_GIVEN ENTRIES_
BEGIN

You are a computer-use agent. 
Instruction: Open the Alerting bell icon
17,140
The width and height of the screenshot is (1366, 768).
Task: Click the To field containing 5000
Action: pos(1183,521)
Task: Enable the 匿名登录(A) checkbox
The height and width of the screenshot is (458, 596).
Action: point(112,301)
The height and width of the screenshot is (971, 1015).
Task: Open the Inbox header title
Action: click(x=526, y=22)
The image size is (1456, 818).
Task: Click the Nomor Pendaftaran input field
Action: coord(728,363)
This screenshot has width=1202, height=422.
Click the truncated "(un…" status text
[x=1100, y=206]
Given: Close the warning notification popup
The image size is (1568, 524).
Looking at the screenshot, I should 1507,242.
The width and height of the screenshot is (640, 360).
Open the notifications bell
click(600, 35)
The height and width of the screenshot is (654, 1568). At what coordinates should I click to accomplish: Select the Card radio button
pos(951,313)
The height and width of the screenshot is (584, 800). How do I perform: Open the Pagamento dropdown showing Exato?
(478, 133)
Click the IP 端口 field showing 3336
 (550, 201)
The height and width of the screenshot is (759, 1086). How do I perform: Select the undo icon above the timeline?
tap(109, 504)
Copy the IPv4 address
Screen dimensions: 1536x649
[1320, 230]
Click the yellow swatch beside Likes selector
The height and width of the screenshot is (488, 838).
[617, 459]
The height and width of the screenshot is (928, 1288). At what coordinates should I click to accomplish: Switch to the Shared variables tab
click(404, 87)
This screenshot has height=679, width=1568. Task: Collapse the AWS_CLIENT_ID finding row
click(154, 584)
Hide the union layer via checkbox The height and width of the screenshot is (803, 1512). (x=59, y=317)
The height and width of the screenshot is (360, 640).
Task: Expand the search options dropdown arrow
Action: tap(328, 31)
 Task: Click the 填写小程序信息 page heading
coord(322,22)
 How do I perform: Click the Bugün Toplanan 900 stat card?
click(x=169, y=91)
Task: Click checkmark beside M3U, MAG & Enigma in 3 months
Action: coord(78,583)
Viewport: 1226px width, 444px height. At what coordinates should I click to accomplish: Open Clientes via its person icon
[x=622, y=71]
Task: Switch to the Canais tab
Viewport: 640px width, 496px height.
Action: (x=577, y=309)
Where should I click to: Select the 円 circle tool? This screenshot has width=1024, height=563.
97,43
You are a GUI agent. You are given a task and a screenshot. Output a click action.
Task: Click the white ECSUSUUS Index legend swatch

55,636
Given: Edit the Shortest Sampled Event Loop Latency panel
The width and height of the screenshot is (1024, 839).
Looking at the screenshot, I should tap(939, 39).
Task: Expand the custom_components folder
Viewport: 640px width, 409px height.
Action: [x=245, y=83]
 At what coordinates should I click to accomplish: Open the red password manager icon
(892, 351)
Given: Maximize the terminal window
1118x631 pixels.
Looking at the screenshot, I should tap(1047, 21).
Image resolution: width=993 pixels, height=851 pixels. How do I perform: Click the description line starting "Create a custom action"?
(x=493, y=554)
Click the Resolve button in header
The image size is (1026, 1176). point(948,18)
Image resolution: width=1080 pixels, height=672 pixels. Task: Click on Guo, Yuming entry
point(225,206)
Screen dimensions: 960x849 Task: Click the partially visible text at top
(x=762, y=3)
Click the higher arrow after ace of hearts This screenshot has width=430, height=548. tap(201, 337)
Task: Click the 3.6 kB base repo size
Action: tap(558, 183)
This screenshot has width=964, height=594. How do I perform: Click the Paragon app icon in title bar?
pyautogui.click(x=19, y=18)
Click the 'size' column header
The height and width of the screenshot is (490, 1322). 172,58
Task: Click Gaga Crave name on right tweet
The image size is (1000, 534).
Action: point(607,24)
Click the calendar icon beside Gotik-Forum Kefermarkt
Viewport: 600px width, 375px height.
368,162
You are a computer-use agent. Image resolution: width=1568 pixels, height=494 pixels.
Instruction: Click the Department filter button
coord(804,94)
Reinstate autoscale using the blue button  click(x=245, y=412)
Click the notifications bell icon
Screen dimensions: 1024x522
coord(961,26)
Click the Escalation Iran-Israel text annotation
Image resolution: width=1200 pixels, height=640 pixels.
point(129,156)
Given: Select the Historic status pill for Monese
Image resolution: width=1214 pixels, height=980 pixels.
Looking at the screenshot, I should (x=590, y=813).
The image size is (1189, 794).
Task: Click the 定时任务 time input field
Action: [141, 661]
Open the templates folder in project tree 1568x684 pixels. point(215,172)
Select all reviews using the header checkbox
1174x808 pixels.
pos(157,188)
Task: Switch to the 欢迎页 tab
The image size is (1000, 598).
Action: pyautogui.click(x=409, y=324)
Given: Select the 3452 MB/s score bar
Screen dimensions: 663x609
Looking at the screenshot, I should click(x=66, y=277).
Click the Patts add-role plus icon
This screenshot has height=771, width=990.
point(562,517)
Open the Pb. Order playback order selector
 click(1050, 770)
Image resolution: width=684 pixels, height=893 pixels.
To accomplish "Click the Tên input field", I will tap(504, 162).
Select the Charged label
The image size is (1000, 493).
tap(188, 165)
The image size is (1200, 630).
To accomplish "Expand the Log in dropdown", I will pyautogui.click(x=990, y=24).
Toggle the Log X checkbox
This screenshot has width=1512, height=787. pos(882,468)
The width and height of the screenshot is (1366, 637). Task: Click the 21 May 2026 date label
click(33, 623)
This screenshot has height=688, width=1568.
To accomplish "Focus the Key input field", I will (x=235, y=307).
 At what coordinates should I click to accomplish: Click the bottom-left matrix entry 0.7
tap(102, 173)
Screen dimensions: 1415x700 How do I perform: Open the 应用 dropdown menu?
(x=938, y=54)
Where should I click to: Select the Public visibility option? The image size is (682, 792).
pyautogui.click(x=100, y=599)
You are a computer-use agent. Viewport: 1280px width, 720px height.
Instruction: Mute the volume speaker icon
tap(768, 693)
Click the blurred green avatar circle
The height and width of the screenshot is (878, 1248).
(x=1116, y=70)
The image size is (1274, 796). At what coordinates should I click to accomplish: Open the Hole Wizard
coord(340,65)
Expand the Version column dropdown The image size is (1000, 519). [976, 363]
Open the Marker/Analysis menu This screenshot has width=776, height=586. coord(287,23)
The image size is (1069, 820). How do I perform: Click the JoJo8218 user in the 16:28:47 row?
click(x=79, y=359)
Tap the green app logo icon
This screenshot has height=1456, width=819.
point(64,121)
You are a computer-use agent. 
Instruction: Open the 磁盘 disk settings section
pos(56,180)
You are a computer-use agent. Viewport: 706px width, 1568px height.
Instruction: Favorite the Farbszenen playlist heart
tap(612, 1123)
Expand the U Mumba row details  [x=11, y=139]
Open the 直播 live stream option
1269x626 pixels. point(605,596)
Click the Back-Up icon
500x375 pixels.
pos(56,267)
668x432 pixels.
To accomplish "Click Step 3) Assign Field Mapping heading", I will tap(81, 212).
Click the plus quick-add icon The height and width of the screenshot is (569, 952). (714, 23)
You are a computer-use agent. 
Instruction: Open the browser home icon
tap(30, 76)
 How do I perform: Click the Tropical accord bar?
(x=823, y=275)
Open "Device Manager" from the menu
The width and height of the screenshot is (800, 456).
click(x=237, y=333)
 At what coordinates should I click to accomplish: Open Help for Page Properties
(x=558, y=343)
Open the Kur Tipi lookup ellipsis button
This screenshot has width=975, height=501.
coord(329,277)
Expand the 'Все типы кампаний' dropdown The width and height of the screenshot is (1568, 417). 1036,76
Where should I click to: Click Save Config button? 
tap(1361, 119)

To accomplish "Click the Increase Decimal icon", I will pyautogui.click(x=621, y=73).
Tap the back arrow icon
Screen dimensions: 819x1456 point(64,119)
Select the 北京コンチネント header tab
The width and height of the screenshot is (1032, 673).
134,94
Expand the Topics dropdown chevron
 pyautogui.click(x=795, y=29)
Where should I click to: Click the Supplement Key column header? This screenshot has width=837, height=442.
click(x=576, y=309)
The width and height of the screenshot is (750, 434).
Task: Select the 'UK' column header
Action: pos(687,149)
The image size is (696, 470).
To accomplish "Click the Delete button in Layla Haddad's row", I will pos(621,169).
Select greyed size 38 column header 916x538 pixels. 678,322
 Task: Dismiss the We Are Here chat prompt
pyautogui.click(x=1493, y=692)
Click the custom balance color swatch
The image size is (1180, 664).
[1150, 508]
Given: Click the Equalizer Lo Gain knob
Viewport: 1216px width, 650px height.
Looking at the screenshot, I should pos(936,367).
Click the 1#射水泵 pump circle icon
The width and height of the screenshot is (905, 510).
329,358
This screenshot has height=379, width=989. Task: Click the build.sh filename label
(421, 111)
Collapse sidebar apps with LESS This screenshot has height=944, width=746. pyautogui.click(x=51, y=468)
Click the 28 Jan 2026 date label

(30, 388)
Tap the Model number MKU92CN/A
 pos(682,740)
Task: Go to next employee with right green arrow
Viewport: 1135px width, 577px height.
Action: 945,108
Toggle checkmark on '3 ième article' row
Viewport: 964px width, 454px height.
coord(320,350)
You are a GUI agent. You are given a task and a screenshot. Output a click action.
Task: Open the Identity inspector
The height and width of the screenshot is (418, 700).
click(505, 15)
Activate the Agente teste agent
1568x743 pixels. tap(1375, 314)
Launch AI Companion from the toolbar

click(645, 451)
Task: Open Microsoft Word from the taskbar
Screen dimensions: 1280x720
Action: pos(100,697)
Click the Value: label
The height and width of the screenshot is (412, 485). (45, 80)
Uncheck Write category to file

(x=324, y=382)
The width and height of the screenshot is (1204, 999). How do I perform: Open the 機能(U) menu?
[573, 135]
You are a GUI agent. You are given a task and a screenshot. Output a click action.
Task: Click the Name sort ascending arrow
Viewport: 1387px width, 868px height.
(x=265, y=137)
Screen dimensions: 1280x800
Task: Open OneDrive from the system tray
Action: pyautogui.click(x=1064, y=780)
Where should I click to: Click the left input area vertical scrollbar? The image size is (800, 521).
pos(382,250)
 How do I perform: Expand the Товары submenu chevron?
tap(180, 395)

END

_TASK REQUIREMENTS_
Print, from the entries above, the line with "Given: Edit the", the line with "Click the calendar" and all lines between them, exactly and with nothing else.

_PROBLEM SOLUTION_
Given: Edit the Shortest Sampled Event Loop Latency panel
The width and height of the screenshot is (1024, 839).
Looking at the screenshot, I should tap(939, 39).
Task: Expand the custom_components folder
Viewport: 640px width, 409px height.
Action: [x=245, y=83]
 At what coordinates should I click to accomplish: Open the red password manager icon
(892, 351)
Given: Maximize the terminal window
1118x631 pixels.
Looking at the screenshot, I should tap(1047, 21).
Image resolution: width=993 pixels, height=851 pixels. How do I perform: Click the description line starting "Create a custom action"?
(x=493, y=554)
Click the Resolve button in header
The image size is (1026, 1176). point(948,18)
Image resolution: width=1080 pixels, height=672 pixels. Task: Click on Guo, Yuming entry
point(225,206)
Screen dimensions: 960x849 Task: Click the partially visible text at top
(x=762, y=3)
Click the higher arrow after ace of hearts This screenshot has width=430, height=548. tap(201, 337)
Task: Click the 3.6 kB base repo size
Action: tap(558, 183)
This screenshot has width=964, height=594. How do I perform: Click the Paragon app icon in title bar?
pyautogui.click(x=19, y=18)
Click the 'size' column header
The height and width of the screenshot is (490, 1322). 172,58
Task: Click Gaga Crave name on right tweet
The image size is (1000, 534).
Action: point(607,24)
Click the calendar icon beside Gotik-Forum Kefermarkt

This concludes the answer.